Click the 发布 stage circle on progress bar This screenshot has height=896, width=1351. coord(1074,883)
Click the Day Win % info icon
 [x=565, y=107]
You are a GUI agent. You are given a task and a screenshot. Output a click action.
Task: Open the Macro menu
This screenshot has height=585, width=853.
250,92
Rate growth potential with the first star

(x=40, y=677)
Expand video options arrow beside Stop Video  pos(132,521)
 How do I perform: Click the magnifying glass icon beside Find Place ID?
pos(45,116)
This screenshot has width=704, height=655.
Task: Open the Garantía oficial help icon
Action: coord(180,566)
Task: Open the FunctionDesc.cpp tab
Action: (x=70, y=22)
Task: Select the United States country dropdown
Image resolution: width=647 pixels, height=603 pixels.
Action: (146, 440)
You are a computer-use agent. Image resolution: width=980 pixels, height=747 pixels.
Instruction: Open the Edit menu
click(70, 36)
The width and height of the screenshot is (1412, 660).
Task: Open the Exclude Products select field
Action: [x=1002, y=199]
__________________________________________________
Required action :: Return the material in full, exactly as shown.

Result ::
Click the 发布 stage circle on progress bar This screenshot has height=896, width=1351. coord(1074,883)
Click the Day Win % info icon
 [x=565, y=107]
You are a GUI agent. You are given a task and a screenshot. Output a click action.
Task: Open the Macro menu
This screenshot has height=585, width=853.
250,92
Rate growth potential with the first star

(x=40, y=677)
Expand video options arrow beside Stop Video  pos(132,521)
 How do I perform: Click the magnifying glass icon beside Find Place ID?
pos(45,116)
This screenshot has width=704, height=655.
Task: Open the Garantía oficial help icon
Action: coord(180,566)
Task: Open the FunctionDesc.cpp tab
Action: (x=70, y=22)
Task: Select the United States country dropdown
Image resolution: width=647 pixels, height=603 pixels.
Action: (146, 440)
You are a computer-use agent. Image resolution: width=980 pixels, height=747 pixels.
Instruction: Open the Edit menu
click(70, 36)
The width and height of the screenshot is (1412, 660).
Task: Open the Exclude Products select field
Action: [x=1002, y=199]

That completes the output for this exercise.